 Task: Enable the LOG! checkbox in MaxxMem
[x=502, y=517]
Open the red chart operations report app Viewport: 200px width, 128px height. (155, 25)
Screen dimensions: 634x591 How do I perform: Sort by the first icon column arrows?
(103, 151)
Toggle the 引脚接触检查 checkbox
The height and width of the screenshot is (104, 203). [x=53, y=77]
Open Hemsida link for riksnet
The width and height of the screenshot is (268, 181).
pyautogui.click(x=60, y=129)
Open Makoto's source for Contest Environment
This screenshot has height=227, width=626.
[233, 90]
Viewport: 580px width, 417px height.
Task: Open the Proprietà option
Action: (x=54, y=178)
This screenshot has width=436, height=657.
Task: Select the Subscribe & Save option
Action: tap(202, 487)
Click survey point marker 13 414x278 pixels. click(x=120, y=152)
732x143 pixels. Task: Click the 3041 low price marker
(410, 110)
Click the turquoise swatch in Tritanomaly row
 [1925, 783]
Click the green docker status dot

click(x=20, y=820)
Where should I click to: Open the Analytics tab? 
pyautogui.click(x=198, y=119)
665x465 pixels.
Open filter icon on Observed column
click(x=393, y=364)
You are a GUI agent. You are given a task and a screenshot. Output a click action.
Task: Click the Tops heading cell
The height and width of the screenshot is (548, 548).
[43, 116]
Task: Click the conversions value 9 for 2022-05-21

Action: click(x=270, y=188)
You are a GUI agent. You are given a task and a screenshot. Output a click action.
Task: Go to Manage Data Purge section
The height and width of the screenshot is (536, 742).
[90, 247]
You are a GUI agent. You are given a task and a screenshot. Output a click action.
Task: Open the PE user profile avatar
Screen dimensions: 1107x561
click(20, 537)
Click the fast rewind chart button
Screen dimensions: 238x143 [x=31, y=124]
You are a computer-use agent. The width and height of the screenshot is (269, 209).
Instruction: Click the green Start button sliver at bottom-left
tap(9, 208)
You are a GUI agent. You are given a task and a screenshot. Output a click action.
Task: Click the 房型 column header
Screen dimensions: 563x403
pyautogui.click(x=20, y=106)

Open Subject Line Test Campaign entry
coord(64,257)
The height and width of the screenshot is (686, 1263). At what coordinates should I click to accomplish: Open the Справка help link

—————

◆ **Exercise objective**:
Each line that contains the string "link" should be copied from the data above.

◆ **Exercise response**:
Open Hemsida link for riksnet
The height and width of the screenshot is (686, 1263). At what coordinates should I click to accomplish: Open the Справка help link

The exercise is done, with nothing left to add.